Jvance Stewart, a Navigator of the Downtown Sacramento Partnership, whom the Bee identifies as a people whisperer. |
Reporter Bill Lindelof tells us in his article that "Navigators are employed by the Downtown Sacramento Partnership, a nonprofit organization of property owners dedicated to improving the central business district."
A recent issue of the Downtown Sacramento Partnership newsletter, called insideDowntown, gives us this definition of Navigators:
The Navigator program’s primary goal is to effectively reduce the homelessness downtown by connecting the underserved homeless population with social and health care services. By developing personal relationships with cooperative individuals, Navigators connect street homeless with local community service programs to increase their access to care and identify solutions to their homelessness.Writes Lindelof in his Bee piece,
Navigators walk the streets daily and chat up the homeless. While Oprah Winfrey and the media recently focused on a tent city outside the city's core,the Downtown Partnership has worked for years to get street people in the city center into housing. [Jvance] Stewart, [55,] one of four Navigators, is admired for his sympathetic methods. Rita Spillane, the district attorney's community prosecutor for downtown, said Stewart seems to gently nudge the troubled into accepting help.
"He does a world of good for the downtown homeless population," Spillane said. "Affable, happy, helpful, humble, he's got it all.
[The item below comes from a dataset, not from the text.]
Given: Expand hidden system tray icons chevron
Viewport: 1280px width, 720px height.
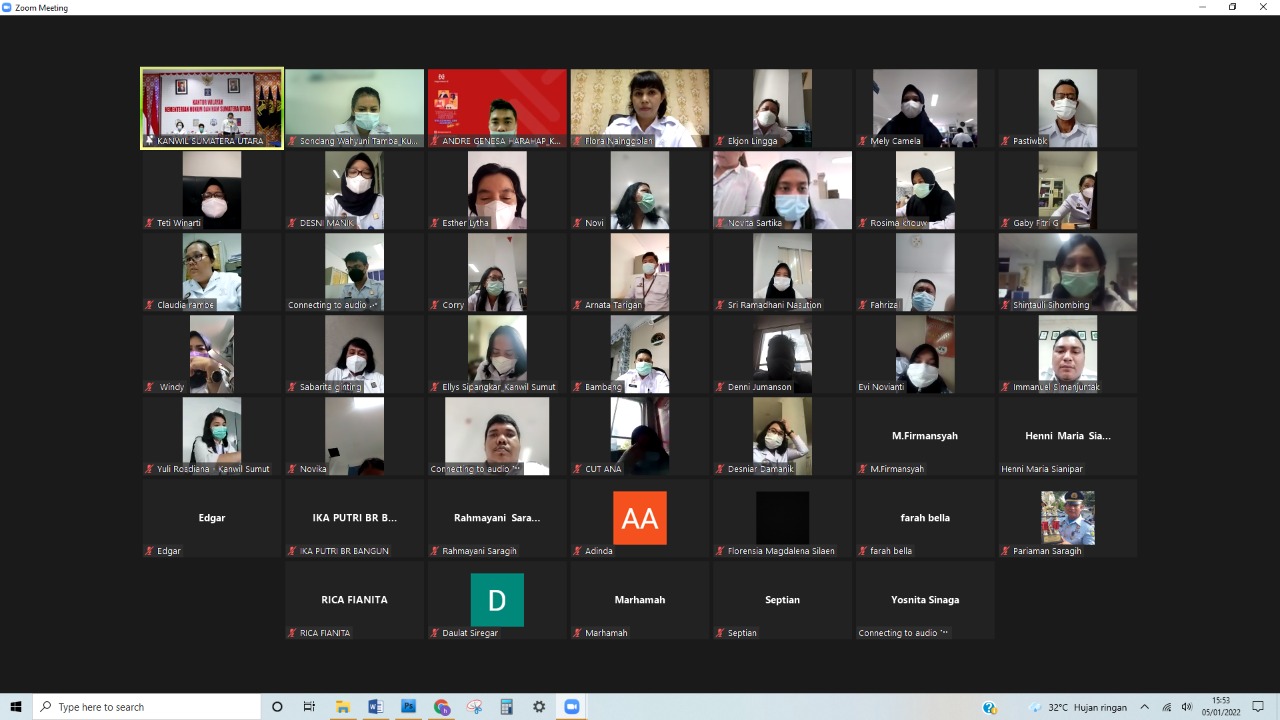Looking at the screenshot, I should (1145, 707).
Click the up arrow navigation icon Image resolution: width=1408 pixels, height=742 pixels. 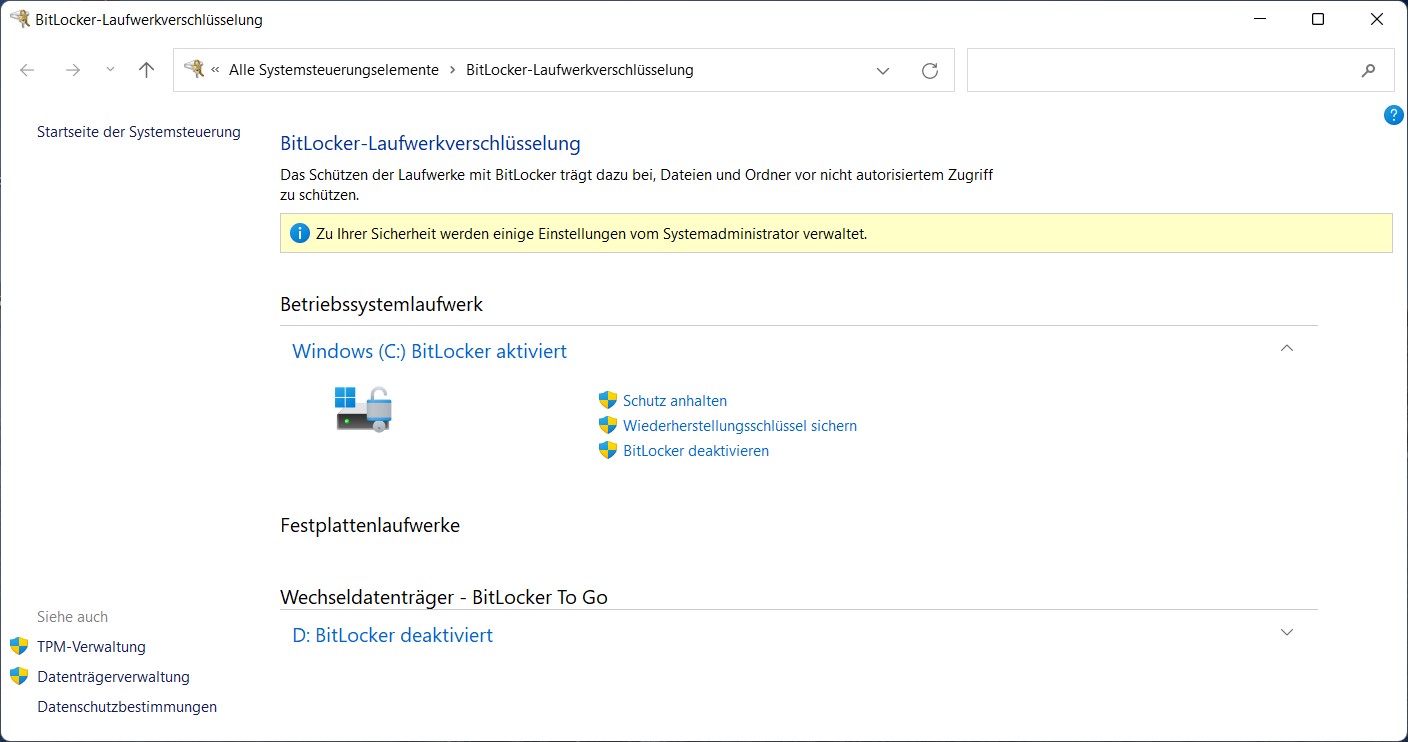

You've heard of horse whisperers; he's probably a people whisperer."
Navigators take homeless clients to Social Security offices, make telephone calls for them, contact family members, arrange transportation to doctors' offices - and work to find them temporary or permanent housing.
The Bee story goes on to tell several stories of Stewart helping, or attempting to help, homeless people downtown, within "the city's core, from Front Street to 29th Street."
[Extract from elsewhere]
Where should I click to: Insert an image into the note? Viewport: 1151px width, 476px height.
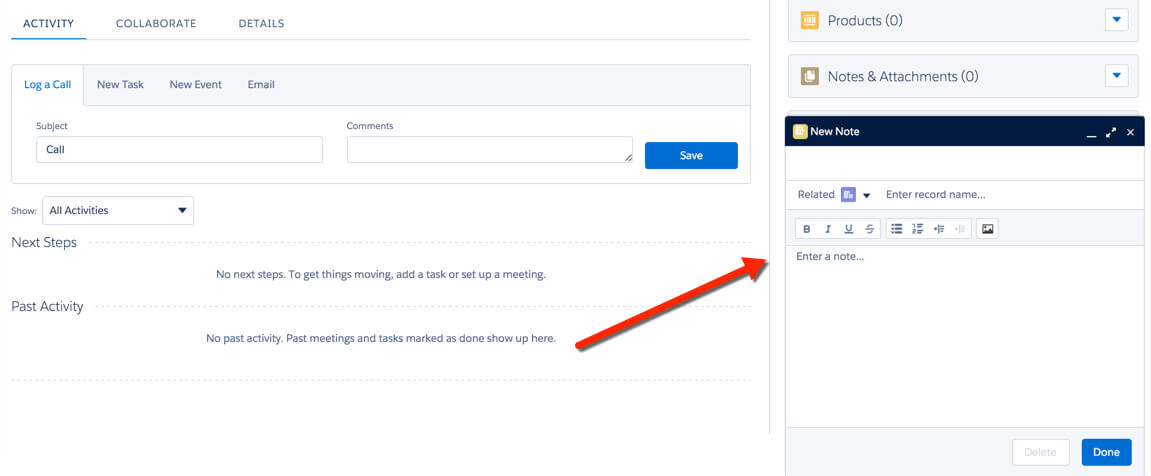point(988,229)
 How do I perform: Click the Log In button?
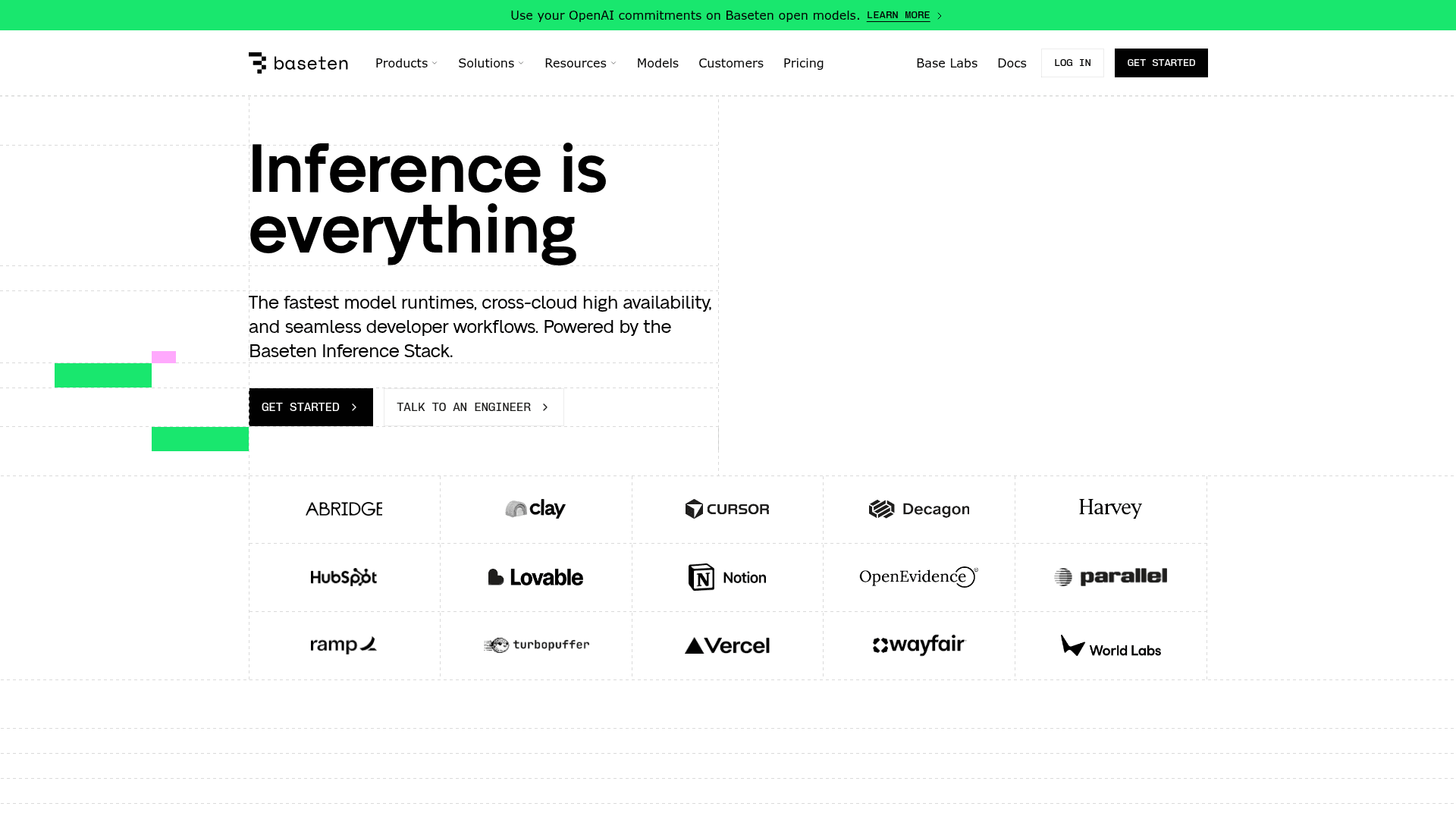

UPDATE 3/18: The first commenter to this blogpost makes a good point. The reason for Downtown Sacramento Partnership's existance is to make the downtown area pleasant such that customers come and spend their money in downtown establishments. This purpose can be at odds with the needs of and well-being of homeless people.
Lindelof's article tells us that DSP also employs "yellow jackets," guides to help tourists and others maneuver downtown and to deter panhandling by homeless people. Downtown businesses' goal is for there not to be any homeless people downtown.